Amelioration of arterial properties with a perindopril-indapamide very-low-dose combination.

2001 
Background Epidemiological studies have shown that increased arterial stiffness and wave reflections, major determinants of systolic and pulse pressure, are associated with morbidity and mortality. Therapeutic trials based on cardiovascular mortality have recently shown that reduction of systolic blood pressure (SBP) requires normalization of both large-artery stiffness and wave reflections.
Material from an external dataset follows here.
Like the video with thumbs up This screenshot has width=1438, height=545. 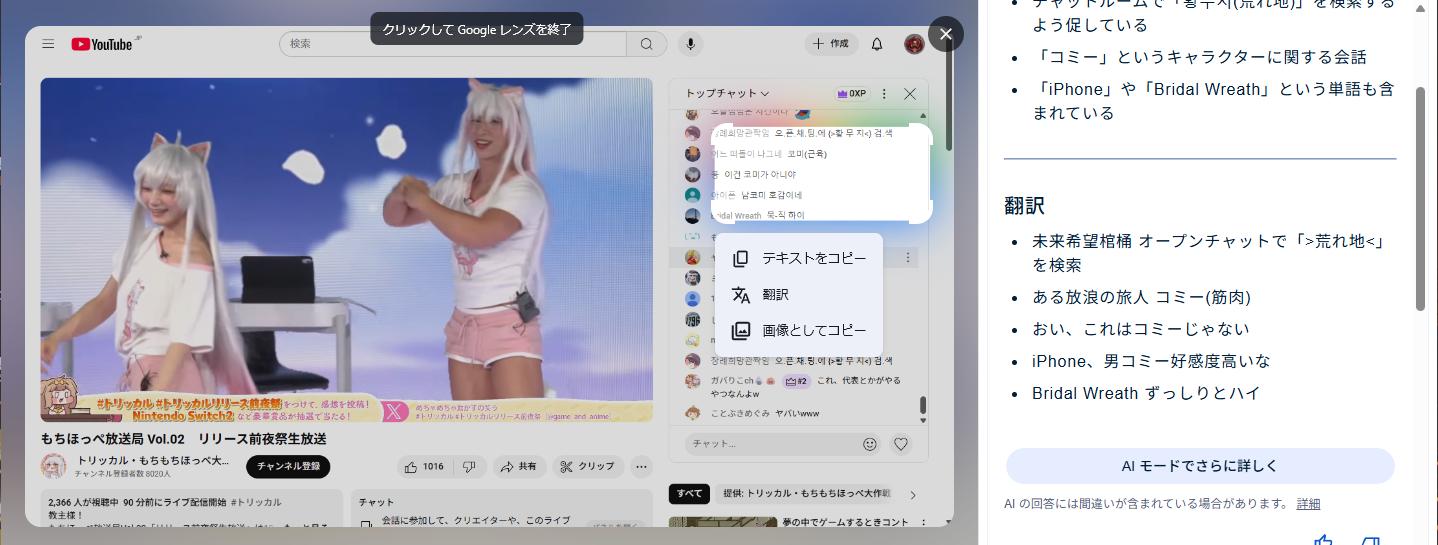point(423,467)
Aims To compare the antihypertensive effects of the very-low-dose combination of perindopril (2 mg) and indapamide (0.625 mg) (one or two tablets per day) with the β-blocking agent atenolol (50 mg; one or two tablets per day) in order to determine whether the combination decreased SBP and pulse pressure more than did atenolol, and whether this decrease occurred in relation to a reduction in arterial stiffness [aortic pulse wave velocity (PWV)] or a decrease in the intensity of, or delay in, wave reflections (augmentation index, measured by applanation tonometry) or a combination of both. Material and methods This was a double-blind randomized study in 471 individuals with essential hypertension followed for 12 months. Arterial pressure was measured in the brachial artery (mercury sphygmomanometer) and in the carotid artery (applanation tonometry). Results For the same reduction in diastolic blood pressure (DBP), the combination of perindopril and indapamide decreased brachial SBP and pulse pressure significantly more than did atenolol (adjusted differences between groups -6.2 ′ 1.5 and -5.5 ′ 1.0 mmHg, respectively; P< 0.001). This difference was even more pronounced for the carotid than for the brachial artery. Whereas both antihypertensive agents similarly decreased PWV, only the combination significantly attenuated wave reflections. Conclusion Normalization of SBP, pulse pressure and arterial function - a haemodynamic profile known to improve survival significantly in hypertensive populations at high cardiovascular risk - was achieved to a greater extent with a very-low-dose combination of perindopril and indapamide than with atenolol.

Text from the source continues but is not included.